What if thinking about your company like a trash can could make you a better manager and a calmer person? Better listen up, sanitation engineers!
Show Notes
Organizations move slowly, until they don’t. They resist change, until they can’t. Why? On this episode of Management Muse we discuss an unusual—and unusually powerful—way of thinking about organizations…like they are trash cans! Hosts Cindi Baldi and Geoffrey Tumlin talk about one of the greatest management papers you’ve never read: “A Garbage Can Model of Organizational Choice,” the classic article written by Michael D. Cohen, James G. March, and Johan P. Olsen.
As crazy as it sounds, the trashcan model of organizations makes a lot of sense: Organizations are messy and chaotic. There’s a lot of different issues inside them, and occasionally the contents spill out and come into full visibility. Grab your flashlight; it’s time to climb into the trashcan.
Episode Highlights:
- Organizations aren’t efficient like computers, they are messy and somewhat unpredictable like trashcans.

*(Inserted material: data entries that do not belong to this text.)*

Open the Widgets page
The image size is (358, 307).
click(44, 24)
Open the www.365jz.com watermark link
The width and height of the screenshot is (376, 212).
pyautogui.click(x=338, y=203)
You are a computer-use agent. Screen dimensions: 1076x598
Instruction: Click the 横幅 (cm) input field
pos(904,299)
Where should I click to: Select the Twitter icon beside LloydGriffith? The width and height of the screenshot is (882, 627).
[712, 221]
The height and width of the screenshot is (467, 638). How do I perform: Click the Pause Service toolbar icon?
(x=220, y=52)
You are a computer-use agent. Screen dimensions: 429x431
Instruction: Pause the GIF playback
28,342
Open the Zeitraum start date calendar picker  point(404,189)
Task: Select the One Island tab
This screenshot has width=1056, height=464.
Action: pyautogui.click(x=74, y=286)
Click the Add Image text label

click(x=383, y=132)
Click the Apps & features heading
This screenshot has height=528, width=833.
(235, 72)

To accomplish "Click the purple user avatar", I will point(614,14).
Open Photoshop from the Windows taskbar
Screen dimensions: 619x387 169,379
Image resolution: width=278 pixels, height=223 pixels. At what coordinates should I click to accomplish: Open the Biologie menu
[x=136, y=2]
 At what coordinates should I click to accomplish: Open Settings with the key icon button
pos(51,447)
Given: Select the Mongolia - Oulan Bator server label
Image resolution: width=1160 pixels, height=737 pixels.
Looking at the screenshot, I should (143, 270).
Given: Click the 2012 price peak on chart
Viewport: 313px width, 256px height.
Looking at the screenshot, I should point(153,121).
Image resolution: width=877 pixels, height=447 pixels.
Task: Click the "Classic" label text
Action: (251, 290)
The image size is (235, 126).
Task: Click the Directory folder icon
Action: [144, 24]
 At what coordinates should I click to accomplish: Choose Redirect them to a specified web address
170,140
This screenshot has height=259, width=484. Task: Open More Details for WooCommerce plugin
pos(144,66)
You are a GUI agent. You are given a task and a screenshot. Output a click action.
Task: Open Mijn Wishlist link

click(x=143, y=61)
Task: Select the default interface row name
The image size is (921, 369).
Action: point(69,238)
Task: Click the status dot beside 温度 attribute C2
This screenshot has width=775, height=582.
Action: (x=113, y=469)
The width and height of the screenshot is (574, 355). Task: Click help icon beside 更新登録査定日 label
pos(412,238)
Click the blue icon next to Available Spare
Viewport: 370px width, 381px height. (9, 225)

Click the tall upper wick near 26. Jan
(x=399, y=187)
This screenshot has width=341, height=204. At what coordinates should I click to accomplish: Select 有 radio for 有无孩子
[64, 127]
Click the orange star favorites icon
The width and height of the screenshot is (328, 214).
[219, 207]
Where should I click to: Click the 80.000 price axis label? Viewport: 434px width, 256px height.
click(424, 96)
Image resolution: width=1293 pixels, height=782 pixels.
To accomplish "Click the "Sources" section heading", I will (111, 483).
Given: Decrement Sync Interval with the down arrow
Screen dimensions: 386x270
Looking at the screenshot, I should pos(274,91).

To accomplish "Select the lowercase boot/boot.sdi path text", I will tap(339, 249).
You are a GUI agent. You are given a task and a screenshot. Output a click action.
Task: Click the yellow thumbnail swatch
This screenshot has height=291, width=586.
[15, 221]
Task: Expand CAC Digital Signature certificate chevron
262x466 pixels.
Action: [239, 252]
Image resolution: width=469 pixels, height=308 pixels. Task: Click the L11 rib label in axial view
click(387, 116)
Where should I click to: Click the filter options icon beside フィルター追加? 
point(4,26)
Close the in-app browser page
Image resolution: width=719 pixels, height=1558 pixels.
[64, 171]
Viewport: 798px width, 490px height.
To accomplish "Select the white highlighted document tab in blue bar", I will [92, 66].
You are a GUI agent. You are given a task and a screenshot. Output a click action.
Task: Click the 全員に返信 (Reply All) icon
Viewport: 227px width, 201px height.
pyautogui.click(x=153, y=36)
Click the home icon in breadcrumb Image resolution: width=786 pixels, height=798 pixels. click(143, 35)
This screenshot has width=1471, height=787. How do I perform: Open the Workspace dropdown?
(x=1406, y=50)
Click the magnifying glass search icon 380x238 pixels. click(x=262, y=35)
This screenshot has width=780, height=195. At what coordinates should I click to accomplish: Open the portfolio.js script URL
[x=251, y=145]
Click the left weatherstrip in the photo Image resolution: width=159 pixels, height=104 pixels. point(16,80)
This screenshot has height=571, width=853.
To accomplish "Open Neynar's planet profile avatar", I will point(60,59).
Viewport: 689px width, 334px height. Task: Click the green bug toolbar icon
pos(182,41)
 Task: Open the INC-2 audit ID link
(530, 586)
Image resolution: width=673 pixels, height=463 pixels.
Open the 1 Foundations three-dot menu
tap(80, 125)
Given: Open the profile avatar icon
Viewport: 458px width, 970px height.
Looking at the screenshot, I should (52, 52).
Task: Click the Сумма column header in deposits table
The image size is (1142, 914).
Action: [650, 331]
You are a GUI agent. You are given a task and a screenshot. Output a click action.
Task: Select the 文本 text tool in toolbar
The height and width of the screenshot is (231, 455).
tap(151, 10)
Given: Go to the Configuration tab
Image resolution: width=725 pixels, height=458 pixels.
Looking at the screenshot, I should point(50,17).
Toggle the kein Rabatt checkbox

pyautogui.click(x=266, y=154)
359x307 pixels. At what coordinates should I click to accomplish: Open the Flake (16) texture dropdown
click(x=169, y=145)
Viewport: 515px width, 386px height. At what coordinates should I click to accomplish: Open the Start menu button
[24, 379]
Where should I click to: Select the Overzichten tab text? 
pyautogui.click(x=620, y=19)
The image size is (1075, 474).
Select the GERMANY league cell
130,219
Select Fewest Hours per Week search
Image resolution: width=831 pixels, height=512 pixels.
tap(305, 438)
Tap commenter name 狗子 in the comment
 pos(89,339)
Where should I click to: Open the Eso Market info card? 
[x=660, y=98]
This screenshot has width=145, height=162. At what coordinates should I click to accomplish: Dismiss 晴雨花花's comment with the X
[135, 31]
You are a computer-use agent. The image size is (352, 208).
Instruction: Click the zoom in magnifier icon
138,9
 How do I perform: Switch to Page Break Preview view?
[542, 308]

- Do you feel unheard? Like your ideas are neglected? Don’t take it personally. It’s a garbage can out there, and you have to reach in, grab the item you care about, and champion it.
- Organizational change often happens on its own timeline, but smart managers can often spot moments to push, and times to back off.
Timestamps:
[0:00] Cindi and Geoff talk about key managerial lessons from the garbage can model.
[4:00] The hosts discuss championing your ideas in a garbage can environment.
[6:00] Cindi and Geoff talk about floating ideas up and outside of the trashcan.
[8:25] The hosts talk about using your time and energy in the trashcan wisely.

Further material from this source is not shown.